To put thing into perspective, one delegate shared a tragicomic fact from the UNDP Innovation Facility. The budget for climate action in the UK is equivalent to just 0.6% of the country’s total ice cream market. Perhaps they just have more ice creams than actual climate issues.
Singapore’s Executive Director, Centre for Liveably City speaking at World Urban Forum panel discussion with among others Tom Bailey of C40 on his right and Kerry McGovern, EAROPH far right.
As with any good debate, not everyone agreed and in this case not all lobbied for more numbers. Kerry McGovern from the Eastern Regional Organization for Planning and Human Settlements (EAROPH) spoke vividly about potential blind spots and the shortcoming of indicators.
Have you ever been to a house where the lights were on and the door unlocked? Those are normally solid indicators that someone is home. But they don’t have to be, McGovern argued. “If we manage what we measure, we then measure what we see. What we don’t see may lead us down a blind alley,” she said.
This gets back to the headline of this article. One delegate asked McGovern and the panel ‘how do we measure the magic?’. A strikingly simple question without an easy answer.
Magic as in those small things that really make a difference in the big picture. For some, as a local delegate in the audience pointed out, simply clearing a street of garbage and making basic recreational areas can make all the difference in the world to the people living there.

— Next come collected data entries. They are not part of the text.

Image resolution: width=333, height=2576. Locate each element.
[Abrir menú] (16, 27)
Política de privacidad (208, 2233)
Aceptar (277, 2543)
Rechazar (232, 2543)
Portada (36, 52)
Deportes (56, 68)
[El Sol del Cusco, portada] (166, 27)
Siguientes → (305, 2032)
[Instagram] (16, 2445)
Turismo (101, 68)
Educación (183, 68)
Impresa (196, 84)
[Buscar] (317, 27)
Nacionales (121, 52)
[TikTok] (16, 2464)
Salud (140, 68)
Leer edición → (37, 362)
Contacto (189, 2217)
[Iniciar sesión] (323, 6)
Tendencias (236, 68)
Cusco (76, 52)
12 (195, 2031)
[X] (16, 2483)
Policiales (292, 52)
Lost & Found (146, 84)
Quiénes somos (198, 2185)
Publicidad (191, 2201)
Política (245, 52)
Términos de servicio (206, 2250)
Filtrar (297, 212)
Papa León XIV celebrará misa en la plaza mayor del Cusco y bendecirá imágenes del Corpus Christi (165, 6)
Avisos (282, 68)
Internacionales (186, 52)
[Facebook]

So how do such interventions translate into something that can be picked up by an index, survey, or a quantifiable benefit down the road? And how do we measure the value of city identity, the culture and genius loci?

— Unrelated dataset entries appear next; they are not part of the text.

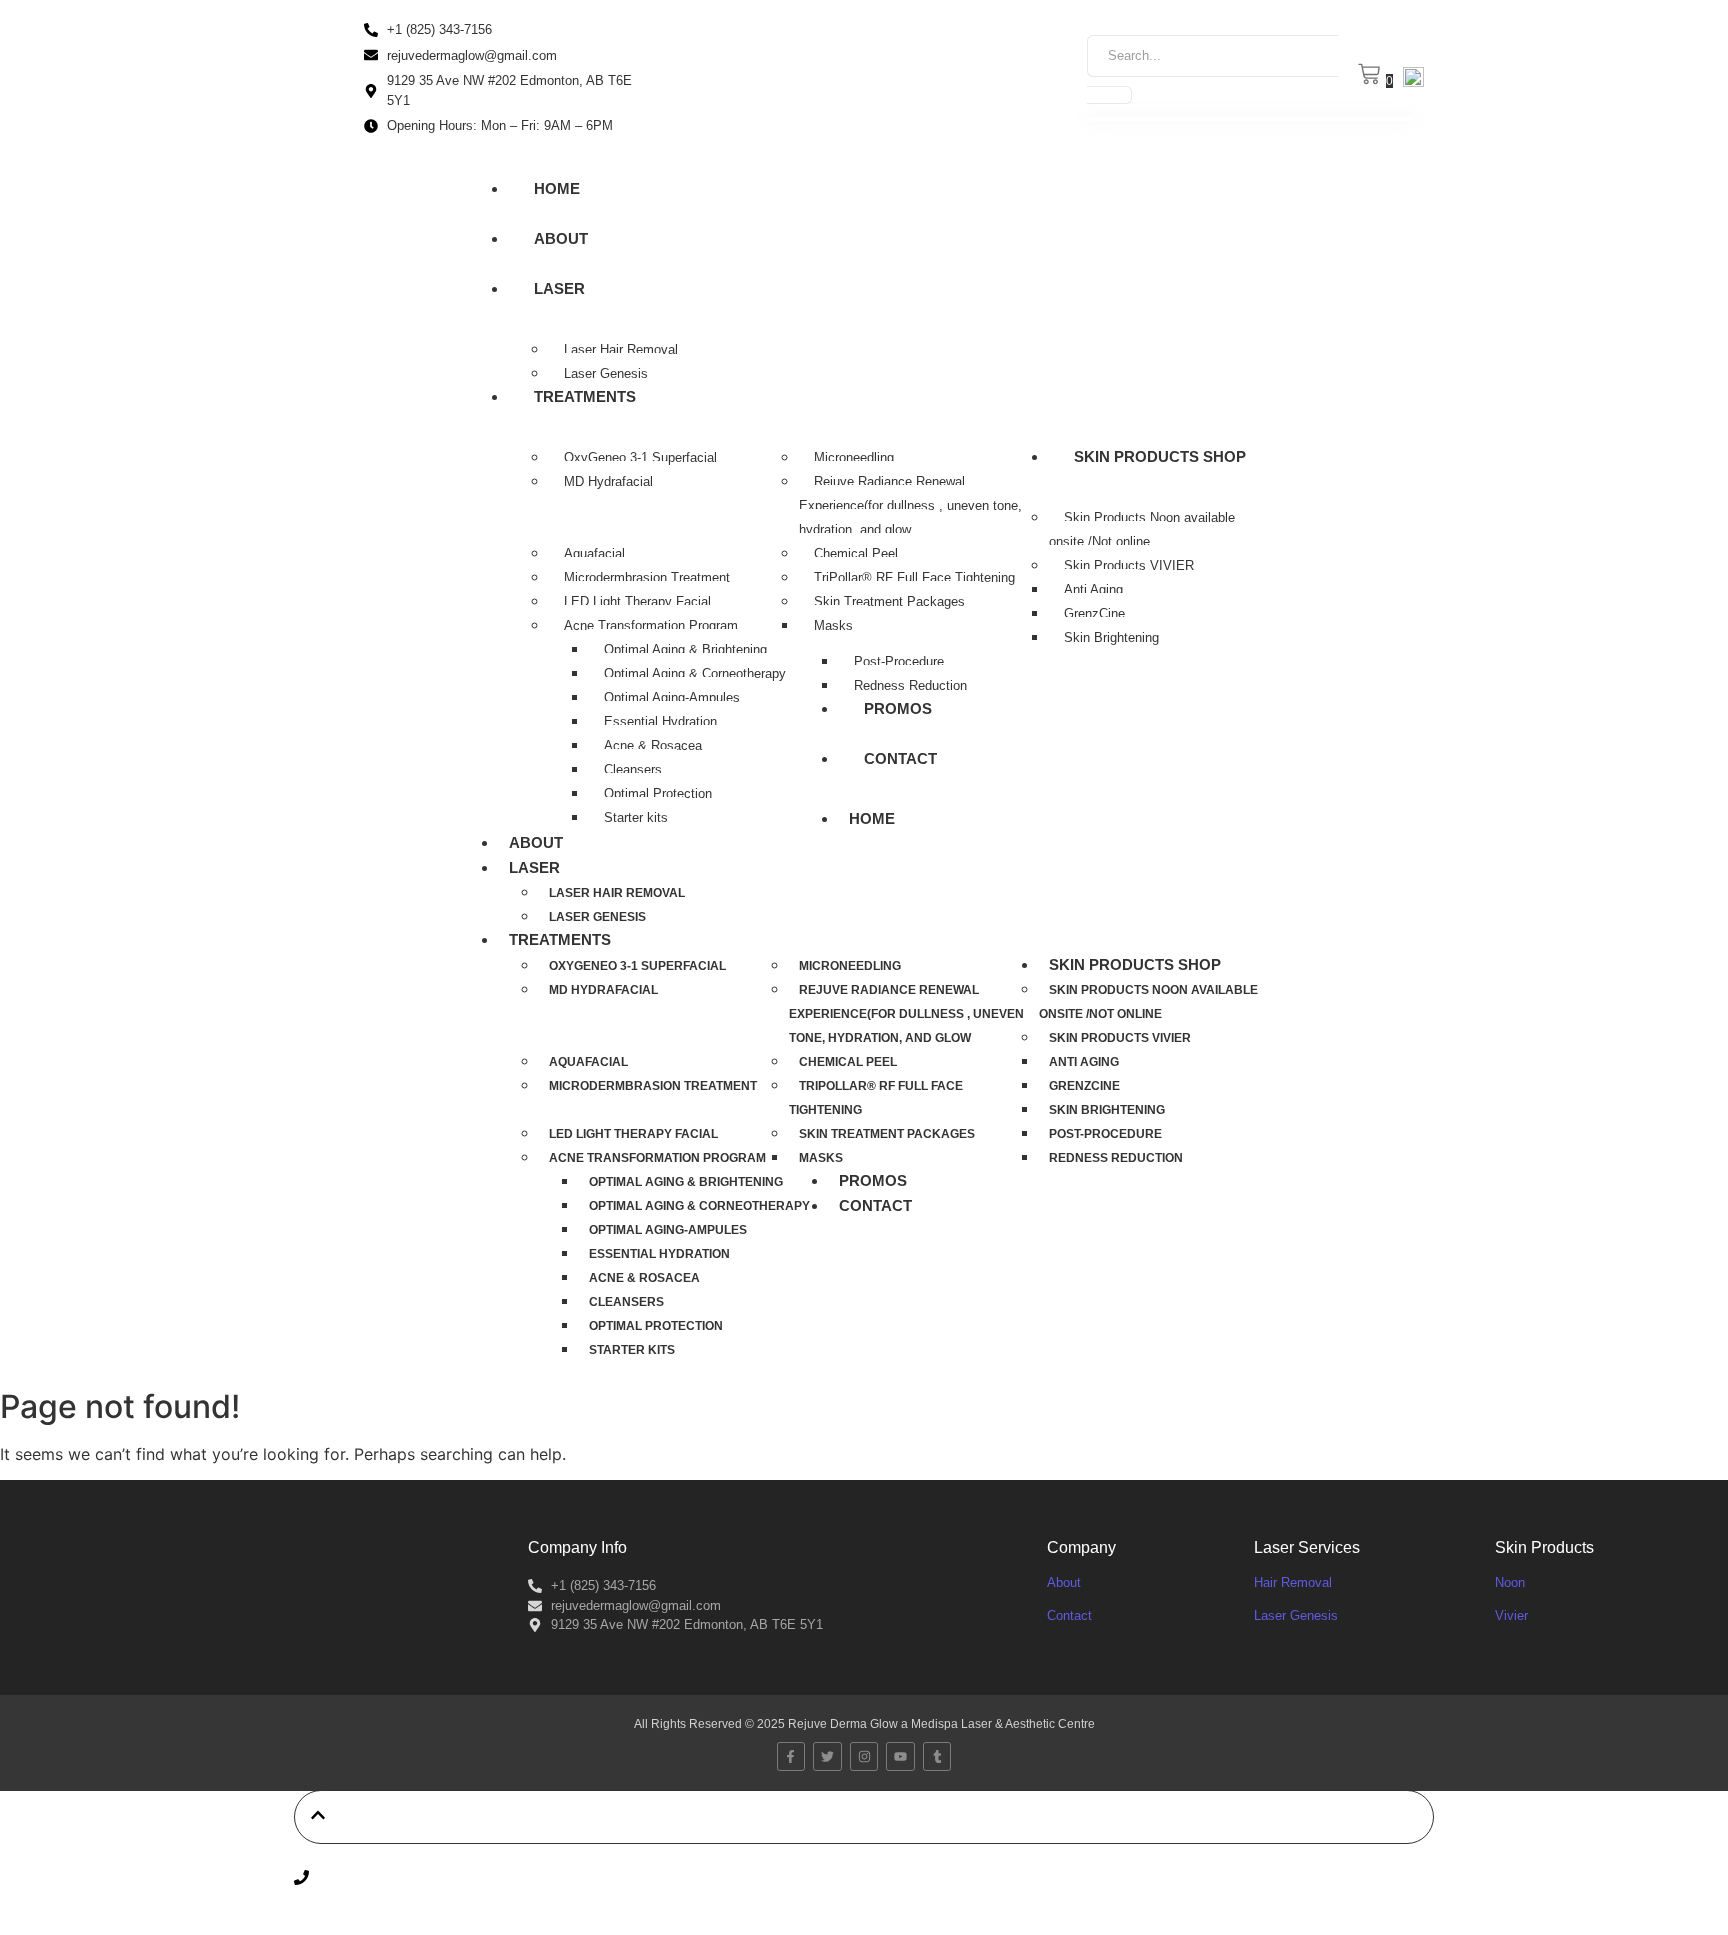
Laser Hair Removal (621, 349)
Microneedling (854, 457)
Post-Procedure (899, 661)
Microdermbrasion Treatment (647, 577)
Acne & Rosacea (653, 745)
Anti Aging (1093, 589)
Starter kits (636, 817)
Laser (559, 288)
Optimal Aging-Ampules (672, 697)
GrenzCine (1094, 613)
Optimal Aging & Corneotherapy (695, 673)
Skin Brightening (1111, 637)
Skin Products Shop (1160, 456)
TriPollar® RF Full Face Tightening (914, 577)
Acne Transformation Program (651, 625)
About (561, 238)
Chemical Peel (856, 553)
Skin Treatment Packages (889, 601)
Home (557, 188)
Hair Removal (1293, 1582)
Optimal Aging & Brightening (685, 649)
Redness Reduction (910, 685)
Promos (898, 708)
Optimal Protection (658, 793)
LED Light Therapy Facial (637, 601)
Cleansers (633, 769)
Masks (833, 625)
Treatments (585, 396)
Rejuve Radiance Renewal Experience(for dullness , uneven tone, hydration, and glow (910, 505)
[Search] (1109, 95)
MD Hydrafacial (608, 481)
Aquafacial (594, 553)
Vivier (1511, 1615)
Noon (1510, 1582)
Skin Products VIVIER (1129, 565)
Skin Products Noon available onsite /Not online (1142, 529)
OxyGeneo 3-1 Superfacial (640, 457)
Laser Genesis (606, 373)
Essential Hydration (660, 721)
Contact (900, 758)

One city that has tried and come some way to answering these questions is Singapore. The city’s Executive Director at the Centre for Liveability, Khoo Teng Chye, admitted that social values are undoubtedly the hardest part to quantify; it can be difficult to convince the financial administrators about the value of city greenery for instance. “We have tried this,” he said.

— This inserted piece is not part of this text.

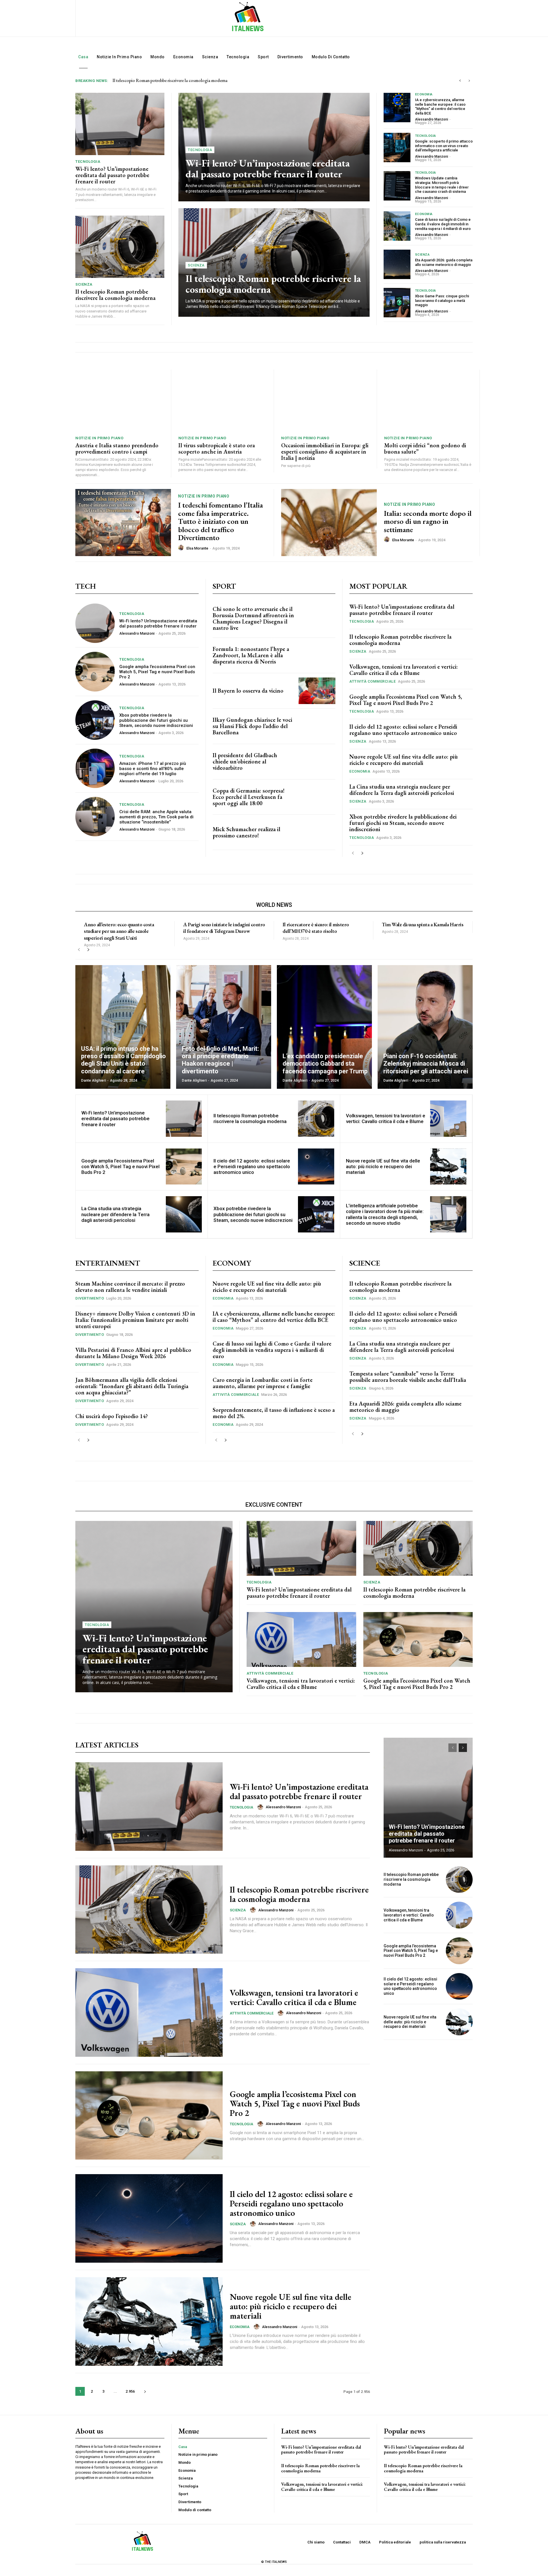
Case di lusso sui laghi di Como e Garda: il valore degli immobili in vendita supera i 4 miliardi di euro (443, 223)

But something seems to work for the city. Despite being one the world’s densest cities, Singapore is repeatedly named one of the world’s most liveable.
This indicates that a holistic perspective, or a systems approach as the Executive Director labelled it, can work.
Inclusion is paramount
One session by the UN used the phrase of ‘leaving no one behind’. Whatever the term, the extent of the challenge relating to all stakeholders was summed up nicely by perspectives from Serbia and Singapore. Due to factors such as youth unemployment and the still pending membership of EU’s inner circle, many young and well-educated Serbians are seeking a more prosperous life elsewhere. As such, they are leaving an entire nation behind.
In Singapore however, the problem is up-side-down. As Khoo Teng Chey explained, “Social inclusion is key in Singapore because if you are excluded, then you have nowhere else to go; there’s just one city.
With liveability, social inclusion is paramount to good living conditions and a cohesive society – not just in Singapore but also in the Nordics for instance; perhaps not coincidently, as Copenhagen and Singapore have conducted numerous professional exchanges over the past decade.
So, the unsettling tension between the seemingly unmeasurable and the urgent need to measure may be a societal Rubik’s cube for researchers, organisations and consultancies alike.
But to conclude on a positive note, all delegates seem to agree about an all-inclusive approach. Any urban development or client action must be for the greater good, not just for the good of privileged people. Or as C40’s Tom Bailey puts it:
“We have to focus on the distribution of an impact before we can say anything meaningful about the actual benefit of a climate action.”
The next World Urban Forum will take place in 2020 hosted by Abi Dhabi.